Plaimas, K., Mallm, J.-P., Oswald, M., Svara, F., Sourjik, V., Eils, R., et al. (2008). Machine learning based analyses on metabolic networks supports high-throughput knockout screens. BMC SYSTEMS BIOLOGY, 2: 67. doi:10.1186/1752-0509-2-67.

Zitierlink: https://hdl.handle.net/21.11116/0000-000B-4D81-D

Zusammenfassung

Background: Computational identification of new drug targets is a major goal of pharmaceutical bioinformatics.
Results: This paper presents a machine learning strategy to study and validate essential enzymes of a metabolic network. Each single enzyme was characterized by its local network topology, gene homologies and co-expression, and flux balance analyses. A machine learning system was trained to distinguish between essential and non-essential reactions. It was validated by a comprehensive experimental dataset, which consists of the phenotypic outcomes from single knockout mutants of Escherichia coli (KEIO collection).
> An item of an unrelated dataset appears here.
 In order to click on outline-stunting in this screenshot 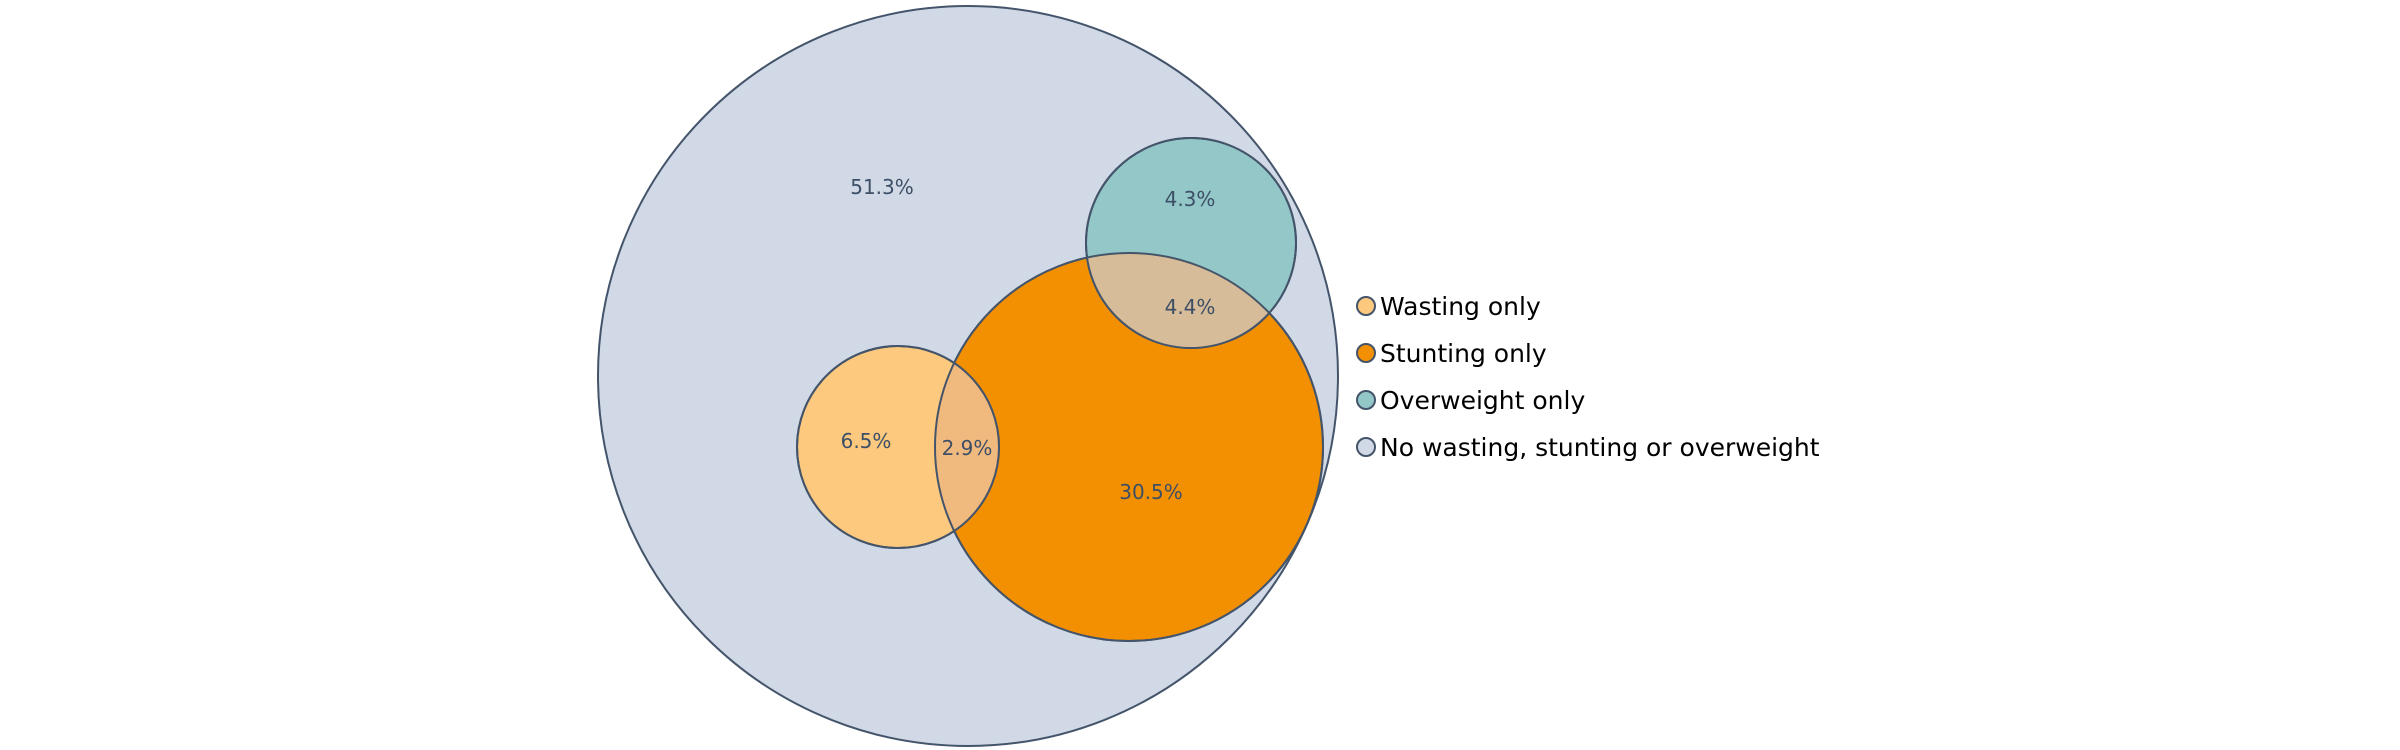, I will do `click(1129, 447)`.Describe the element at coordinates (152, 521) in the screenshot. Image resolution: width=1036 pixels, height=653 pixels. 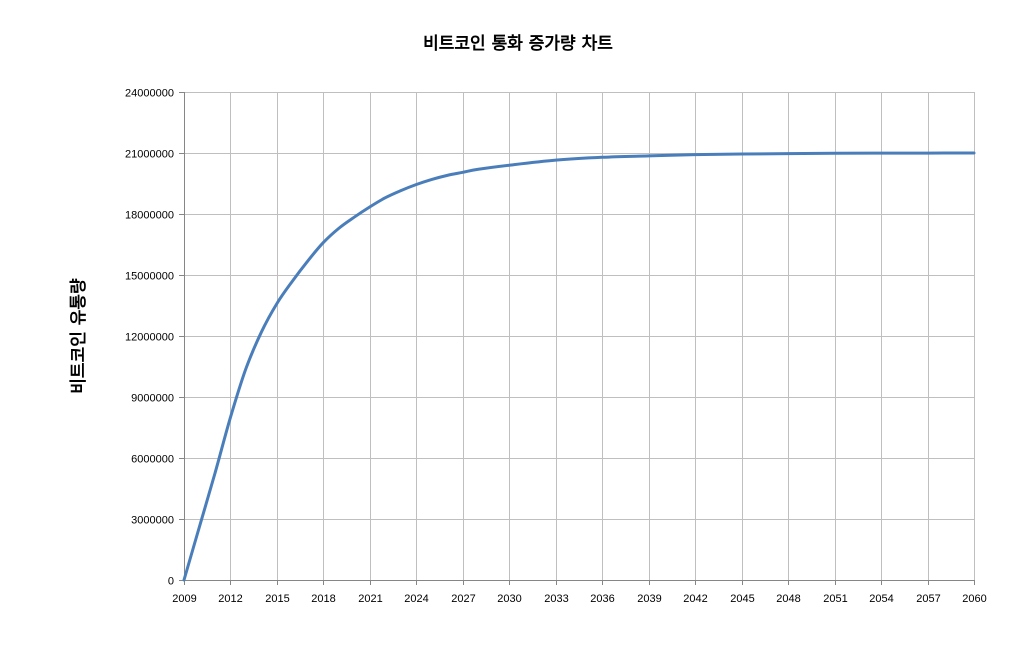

We yielded very reliable results with high accuracy (93%) and precision (90%). We show that topologic, genomic and transcriptomic features describing the network are sufficient for defining the essentiality of a reaction. These features do not substantially depend on specific media conditions and enabled us to apply our approach also for less specific media conditions, like the lysogeny broth rich medium.
Conclusion: Our analysis is feasible to validate experimental knockout data of high throughput screens, can be used to improve flux balance analyses and supports experimental knockout screens to define drug targets.